Bob me donne un coup de coude alors qu’il réalise que je suis dans la colle. Je me rappelle soudainement que je n’étudie pas vraiment en médecine et que dans quelques heures, je redeviendrai un simple uqamien. Je confirme, c’est stressant, ce programme.
UN NOUVEAU STYLE
Enfin, nous allons en pause. Je n’ai qu’une seule envie, soit m’acheter un moelleux biscuit afin de me récompenser d’être encore en classe après ce bourrage de crâne. Le cours qui nous attend après est pour sa part donné par un autre professeur, étonnement empreint de dynamisme et de présence scénique, probablement parce qu’il est en chair et en os devant nous. Il vient nous parler de sepsis et de choc septique, deux termes dont je ne connais aucunement la définition et pour lesquels mon intérêt ne pourrais pas être plus faible. Je m’efforce tout de même d’écouter.
En tentant de trouver quelqu’un d’aussi perdu que moi, je remarque que le portable de la fille devant moi n’affiche pas les diapositives sur la matière à l’instar des centaines autour de nous. Heureux d’avoir peut-être repéré une autre espionne, j’essaie de décoder les signes sur son écran. Quelle ne fut pas ma déception lorsque j’ai compris que j’avais pris celle-ci en flagrant délit de recherche d’un nouveau style sur le site web du Dynamite. Personnellement, j’adorerais apprendre que mon médecin de famille a passé ses études sur des sites de magasinage douteux. Cela expliquerait d’ailleurs plusieurs choses.
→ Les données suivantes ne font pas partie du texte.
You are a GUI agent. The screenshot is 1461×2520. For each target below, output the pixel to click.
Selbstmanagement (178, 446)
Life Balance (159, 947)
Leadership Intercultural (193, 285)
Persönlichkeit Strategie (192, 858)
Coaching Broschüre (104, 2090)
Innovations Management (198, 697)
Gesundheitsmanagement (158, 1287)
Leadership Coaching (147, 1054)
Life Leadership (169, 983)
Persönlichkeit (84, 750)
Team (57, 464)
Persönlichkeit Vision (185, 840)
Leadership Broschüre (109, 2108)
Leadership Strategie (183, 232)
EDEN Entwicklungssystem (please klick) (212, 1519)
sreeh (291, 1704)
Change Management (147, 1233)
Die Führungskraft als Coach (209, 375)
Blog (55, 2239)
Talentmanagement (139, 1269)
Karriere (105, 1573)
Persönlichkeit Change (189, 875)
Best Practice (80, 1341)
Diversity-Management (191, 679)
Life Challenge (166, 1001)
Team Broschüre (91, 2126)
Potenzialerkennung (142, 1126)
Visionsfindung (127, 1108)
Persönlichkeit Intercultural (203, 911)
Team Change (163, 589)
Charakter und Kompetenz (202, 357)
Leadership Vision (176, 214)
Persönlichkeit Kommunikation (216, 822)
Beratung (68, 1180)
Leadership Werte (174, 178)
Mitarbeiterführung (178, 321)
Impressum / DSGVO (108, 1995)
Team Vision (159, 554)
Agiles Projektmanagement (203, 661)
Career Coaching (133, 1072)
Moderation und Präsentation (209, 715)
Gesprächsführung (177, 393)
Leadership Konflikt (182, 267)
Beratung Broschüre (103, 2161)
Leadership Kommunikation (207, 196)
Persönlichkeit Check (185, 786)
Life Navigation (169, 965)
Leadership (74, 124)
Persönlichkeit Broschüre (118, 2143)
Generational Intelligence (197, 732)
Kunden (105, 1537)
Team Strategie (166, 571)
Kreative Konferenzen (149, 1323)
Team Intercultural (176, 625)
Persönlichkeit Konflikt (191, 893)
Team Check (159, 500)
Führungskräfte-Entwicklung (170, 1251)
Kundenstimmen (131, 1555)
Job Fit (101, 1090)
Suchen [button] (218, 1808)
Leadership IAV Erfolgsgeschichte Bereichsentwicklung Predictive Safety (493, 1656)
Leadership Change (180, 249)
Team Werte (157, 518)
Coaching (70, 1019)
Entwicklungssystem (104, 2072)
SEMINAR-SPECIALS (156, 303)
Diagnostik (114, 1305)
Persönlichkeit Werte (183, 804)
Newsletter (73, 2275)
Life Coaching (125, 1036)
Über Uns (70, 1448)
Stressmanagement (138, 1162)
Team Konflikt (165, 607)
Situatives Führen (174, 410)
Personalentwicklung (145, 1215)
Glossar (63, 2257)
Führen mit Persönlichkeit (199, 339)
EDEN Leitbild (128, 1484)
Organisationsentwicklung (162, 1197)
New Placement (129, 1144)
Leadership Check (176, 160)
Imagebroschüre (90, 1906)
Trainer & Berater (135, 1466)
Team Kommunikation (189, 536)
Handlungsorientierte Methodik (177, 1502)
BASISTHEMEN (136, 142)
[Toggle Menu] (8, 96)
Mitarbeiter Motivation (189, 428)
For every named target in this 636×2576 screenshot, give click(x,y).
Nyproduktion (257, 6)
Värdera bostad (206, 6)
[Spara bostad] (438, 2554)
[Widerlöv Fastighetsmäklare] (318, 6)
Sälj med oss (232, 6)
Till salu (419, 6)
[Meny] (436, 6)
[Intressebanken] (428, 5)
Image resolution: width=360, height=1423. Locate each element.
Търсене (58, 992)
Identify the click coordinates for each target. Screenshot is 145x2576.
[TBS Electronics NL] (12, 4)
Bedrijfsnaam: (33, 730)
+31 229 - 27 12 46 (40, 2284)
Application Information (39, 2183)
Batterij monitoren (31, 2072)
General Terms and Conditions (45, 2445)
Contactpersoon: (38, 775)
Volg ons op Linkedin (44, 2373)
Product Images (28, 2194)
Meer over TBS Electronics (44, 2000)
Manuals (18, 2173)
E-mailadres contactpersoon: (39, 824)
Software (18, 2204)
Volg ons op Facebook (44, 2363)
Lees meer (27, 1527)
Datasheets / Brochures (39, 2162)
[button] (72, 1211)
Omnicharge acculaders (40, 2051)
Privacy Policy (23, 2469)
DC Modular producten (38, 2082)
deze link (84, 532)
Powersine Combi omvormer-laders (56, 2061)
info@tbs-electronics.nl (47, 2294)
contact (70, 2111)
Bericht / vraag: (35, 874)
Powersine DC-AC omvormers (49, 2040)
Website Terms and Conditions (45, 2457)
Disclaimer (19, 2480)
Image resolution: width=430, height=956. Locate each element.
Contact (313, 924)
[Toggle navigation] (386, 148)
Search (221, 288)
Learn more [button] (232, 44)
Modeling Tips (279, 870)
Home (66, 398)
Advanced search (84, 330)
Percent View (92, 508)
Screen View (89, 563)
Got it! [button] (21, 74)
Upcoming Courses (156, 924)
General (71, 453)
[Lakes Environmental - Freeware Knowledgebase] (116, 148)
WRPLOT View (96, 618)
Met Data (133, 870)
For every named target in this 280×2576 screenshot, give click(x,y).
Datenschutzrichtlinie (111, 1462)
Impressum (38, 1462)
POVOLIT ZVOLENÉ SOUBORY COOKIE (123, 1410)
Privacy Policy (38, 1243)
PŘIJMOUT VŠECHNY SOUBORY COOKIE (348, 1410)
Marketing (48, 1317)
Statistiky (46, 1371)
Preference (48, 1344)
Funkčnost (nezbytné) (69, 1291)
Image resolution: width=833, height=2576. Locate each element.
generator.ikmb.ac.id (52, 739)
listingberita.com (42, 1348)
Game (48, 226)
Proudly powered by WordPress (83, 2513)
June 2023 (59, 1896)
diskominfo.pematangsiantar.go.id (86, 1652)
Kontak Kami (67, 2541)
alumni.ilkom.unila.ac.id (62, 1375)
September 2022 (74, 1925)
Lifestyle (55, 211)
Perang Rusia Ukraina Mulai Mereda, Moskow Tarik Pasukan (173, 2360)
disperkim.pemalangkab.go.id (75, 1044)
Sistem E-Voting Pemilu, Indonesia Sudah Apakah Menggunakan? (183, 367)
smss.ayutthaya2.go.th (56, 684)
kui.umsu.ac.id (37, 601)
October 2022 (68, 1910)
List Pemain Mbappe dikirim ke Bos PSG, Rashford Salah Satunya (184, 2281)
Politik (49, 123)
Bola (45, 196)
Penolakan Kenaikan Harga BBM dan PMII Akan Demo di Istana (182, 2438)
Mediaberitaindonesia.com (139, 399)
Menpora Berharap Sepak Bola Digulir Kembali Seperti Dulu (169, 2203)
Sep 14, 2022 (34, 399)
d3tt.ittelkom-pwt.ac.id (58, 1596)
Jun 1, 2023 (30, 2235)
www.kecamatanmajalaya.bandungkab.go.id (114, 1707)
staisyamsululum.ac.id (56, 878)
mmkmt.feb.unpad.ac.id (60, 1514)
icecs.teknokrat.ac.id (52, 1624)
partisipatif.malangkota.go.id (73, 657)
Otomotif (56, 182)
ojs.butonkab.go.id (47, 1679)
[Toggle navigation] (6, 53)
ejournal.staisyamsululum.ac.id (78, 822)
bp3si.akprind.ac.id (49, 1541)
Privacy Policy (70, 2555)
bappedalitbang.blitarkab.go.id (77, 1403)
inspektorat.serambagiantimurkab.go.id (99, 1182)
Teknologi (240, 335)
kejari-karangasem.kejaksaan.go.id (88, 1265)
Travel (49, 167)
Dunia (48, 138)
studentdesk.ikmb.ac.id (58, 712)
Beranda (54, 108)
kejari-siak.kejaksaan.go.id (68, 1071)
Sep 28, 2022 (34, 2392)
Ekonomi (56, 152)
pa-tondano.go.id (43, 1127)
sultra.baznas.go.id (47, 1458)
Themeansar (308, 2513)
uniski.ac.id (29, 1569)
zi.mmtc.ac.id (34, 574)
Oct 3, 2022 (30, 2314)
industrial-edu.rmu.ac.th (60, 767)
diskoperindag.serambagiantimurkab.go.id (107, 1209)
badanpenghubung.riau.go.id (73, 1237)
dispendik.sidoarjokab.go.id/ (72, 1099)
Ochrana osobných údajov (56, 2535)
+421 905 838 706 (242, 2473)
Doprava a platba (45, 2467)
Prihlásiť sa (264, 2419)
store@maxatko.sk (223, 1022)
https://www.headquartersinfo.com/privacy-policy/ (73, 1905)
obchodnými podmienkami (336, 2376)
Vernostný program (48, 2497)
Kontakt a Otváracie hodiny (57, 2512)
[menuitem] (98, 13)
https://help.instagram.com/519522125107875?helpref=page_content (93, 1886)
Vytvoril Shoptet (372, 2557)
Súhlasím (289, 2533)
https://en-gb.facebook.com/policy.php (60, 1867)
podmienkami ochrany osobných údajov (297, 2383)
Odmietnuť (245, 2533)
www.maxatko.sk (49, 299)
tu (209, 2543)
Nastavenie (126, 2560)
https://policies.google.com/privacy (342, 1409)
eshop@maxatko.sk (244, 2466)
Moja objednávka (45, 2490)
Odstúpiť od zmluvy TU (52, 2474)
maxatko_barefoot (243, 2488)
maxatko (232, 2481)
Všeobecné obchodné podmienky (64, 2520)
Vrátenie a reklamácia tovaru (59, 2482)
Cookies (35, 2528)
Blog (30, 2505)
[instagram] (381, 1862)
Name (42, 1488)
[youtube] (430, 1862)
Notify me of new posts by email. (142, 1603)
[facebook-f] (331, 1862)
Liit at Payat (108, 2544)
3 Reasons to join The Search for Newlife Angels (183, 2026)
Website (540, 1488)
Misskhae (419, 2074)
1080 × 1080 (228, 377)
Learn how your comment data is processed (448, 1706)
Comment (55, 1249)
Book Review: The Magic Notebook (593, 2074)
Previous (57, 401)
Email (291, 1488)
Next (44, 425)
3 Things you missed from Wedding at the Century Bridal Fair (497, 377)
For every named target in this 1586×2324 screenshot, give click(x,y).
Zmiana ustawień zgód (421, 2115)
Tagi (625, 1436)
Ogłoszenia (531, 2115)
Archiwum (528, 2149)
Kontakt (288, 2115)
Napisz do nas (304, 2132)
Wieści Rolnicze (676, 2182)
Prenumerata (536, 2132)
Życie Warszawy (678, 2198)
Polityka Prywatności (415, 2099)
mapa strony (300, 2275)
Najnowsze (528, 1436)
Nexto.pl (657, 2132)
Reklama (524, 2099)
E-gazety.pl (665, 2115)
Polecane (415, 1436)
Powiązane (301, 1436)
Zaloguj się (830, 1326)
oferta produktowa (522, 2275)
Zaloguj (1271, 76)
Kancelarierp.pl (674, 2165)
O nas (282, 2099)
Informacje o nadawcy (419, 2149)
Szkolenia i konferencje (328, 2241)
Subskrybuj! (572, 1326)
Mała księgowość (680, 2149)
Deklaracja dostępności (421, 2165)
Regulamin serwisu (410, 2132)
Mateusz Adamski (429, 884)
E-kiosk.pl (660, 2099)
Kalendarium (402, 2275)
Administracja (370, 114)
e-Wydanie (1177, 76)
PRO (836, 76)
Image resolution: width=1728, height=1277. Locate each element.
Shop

UN GRAIN DE SABLE DANS L’ENGRENAGE
À la fin de la présentation, je salue Bob ainsi que mes nouveaux amis adeptes de doigts enflés, espérant par le fait même m’être trouvé un nouveau médecin de famille (à qui de droit, je suis toujours sur une liste d’attente).
Vers le chemin du retour, je me suis vraiment demandé comment ces personnes faisaient pour évoluer dans un environnement si stressant et exigeant. Cette pression, plusieurs étudiant.e.s m’en ont fait part durant mon infiltration, la qualifiant presque de malsaine. Comment se fait-il que nos futur.e.s soignant.e.s doivent mettre leur santé (surtout mentale) de côté afin d’éventuellement s’occuper de la nôtre?
À la lumière de mon périple, j’ai compris que la médecine, contrairement à mon idée des maquettes de molécules, ce n’est pas aussi rose bonbon que l’on pourrait le penser.